Hanging up on the wall in one of the machine rooms I administered was a sign comparing the computer that had sat there (the ENIAC) to a then HP 65 calculator. The HP 65 would have been an incredible tool to the ENIAC guys, but now It seems way dated.
A lot of computer discussion mentioned what would happen if a hacker had access to a CRAY computer. Could he perhaps brute force the crypt in the UNIX password file? Oddly, when BRL got their first Cray (an X/MP preempted from Apple’s delivery slot), I was given pretty much as much time as I wanted to try to vectorize the crypt routine. It wasn’t particularly easy, and we had other parallel processors that were easier to program that were doing a better job at the hack for less money. I actually signed for the BRL Cray 2 but it didn’t get installed until after I left.
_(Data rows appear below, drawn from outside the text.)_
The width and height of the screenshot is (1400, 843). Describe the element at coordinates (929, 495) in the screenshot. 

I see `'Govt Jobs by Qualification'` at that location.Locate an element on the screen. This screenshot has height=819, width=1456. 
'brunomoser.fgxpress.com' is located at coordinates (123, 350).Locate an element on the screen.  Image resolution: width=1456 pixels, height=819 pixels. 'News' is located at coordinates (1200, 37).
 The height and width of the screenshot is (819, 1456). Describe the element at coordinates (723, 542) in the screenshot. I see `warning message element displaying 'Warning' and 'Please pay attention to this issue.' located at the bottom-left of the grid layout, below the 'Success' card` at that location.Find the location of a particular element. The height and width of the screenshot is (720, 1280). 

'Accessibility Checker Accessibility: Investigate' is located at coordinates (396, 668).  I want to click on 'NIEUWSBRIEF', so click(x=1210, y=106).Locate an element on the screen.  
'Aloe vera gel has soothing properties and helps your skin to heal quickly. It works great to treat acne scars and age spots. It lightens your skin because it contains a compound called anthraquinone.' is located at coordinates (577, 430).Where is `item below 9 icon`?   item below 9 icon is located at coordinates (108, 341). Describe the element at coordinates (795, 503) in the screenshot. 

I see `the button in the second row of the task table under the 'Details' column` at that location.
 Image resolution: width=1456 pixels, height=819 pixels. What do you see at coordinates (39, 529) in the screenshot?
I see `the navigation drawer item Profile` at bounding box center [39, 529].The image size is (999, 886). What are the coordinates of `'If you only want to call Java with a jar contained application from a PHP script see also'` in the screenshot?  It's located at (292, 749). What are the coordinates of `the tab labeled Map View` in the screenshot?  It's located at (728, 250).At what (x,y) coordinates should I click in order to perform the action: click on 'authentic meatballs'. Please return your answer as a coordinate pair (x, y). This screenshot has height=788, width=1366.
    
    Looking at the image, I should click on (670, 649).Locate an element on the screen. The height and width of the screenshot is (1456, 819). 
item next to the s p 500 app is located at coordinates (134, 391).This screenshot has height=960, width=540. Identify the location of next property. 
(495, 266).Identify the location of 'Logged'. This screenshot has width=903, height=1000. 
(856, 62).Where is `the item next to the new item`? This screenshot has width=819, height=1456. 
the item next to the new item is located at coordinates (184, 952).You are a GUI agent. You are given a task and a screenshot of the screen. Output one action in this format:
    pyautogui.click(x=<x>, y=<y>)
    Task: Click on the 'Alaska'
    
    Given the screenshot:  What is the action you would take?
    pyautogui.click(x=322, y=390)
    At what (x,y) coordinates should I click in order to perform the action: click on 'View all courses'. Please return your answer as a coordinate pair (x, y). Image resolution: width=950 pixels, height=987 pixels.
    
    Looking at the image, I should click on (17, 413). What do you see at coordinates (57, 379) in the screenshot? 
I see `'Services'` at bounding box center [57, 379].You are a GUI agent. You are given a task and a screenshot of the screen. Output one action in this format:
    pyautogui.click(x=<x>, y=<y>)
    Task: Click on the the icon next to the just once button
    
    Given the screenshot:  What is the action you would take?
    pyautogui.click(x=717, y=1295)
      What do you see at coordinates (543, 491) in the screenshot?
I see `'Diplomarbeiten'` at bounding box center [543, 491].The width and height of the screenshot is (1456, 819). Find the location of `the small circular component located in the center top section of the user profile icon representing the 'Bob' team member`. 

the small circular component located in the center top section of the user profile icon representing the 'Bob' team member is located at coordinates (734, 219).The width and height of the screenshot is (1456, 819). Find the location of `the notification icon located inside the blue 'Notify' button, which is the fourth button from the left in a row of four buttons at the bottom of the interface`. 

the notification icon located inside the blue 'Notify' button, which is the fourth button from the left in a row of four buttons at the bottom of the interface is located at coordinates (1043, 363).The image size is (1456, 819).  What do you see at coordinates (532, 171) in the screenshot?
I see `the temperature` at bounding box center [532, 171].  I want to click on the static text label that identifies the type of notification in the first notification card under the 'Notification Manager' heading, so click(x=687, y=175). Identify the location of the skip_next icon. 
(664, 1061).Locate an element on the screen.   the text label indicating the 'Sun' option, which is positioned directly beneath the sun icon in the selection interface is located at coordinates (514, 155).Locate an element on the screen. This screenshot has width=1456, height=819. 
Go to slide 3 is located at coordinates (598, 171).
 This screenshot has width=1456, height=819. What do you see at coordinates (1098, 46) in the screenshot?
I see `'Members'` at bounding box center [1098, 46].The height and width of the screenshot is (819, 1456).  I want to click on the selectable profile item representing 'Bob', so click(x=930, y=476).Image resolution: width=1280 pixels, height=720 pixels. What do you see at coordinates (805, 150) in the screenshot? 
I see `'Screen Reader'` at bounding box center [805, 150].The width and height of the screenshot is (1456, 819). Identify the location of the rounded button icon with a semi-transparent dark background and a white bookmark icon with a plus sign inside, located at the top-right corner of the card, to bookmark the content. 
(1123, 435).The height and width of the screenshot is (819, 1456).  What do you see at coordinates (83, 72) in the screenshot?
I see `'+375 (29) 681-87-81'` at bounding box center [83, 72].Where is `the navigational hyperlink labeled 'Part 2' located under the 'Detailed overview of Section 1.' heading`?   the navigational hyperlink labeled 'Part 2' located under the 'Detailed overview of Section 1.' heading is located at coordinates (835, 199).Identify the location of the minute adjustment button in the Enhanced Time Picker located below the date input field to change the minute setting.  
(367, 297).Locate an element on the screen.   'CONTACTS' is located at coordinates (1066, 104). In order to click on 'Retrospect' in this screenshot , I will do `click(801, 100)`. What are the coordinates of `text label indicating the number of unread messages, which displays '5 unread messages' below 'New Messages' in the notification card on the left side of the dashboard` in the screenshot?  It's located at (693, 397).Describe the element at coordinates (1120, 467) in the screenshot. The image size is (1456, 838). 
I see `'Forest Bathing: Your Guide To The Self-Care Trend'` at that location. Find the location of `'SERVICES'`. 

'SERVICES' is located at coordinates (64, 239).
Ron’s Rule of Software Deployment: “Stop making cutovers on major holidays.”
The dang government kept doing things like the long leader conversion on the Arpanet and the TCP/IP changeover on Jan 1. It drove me nuts that our entire group ended up working over the holidays to bring the new systems up. At one point when they were rejiggering the USENET groups, the proposal was to do it on Labor Day weekend. I pointed out (this was the Atlanta UUG) that it violated the above rule AND was particularly bad because many of the USENET system admins were going to be back in Atlanta for the World Science Fiction Convention that weekend.
And finally, Ron’s Rule of Electrical Engineering: “If two things can be plugged into each other, some fool will do so. You better make it work, or at least benignly fail when it happens.”
Somewhere I have a cord that one of my employees made me which has a 110V plug on one side and an RJ-11 on the other (fortunately it is non functional).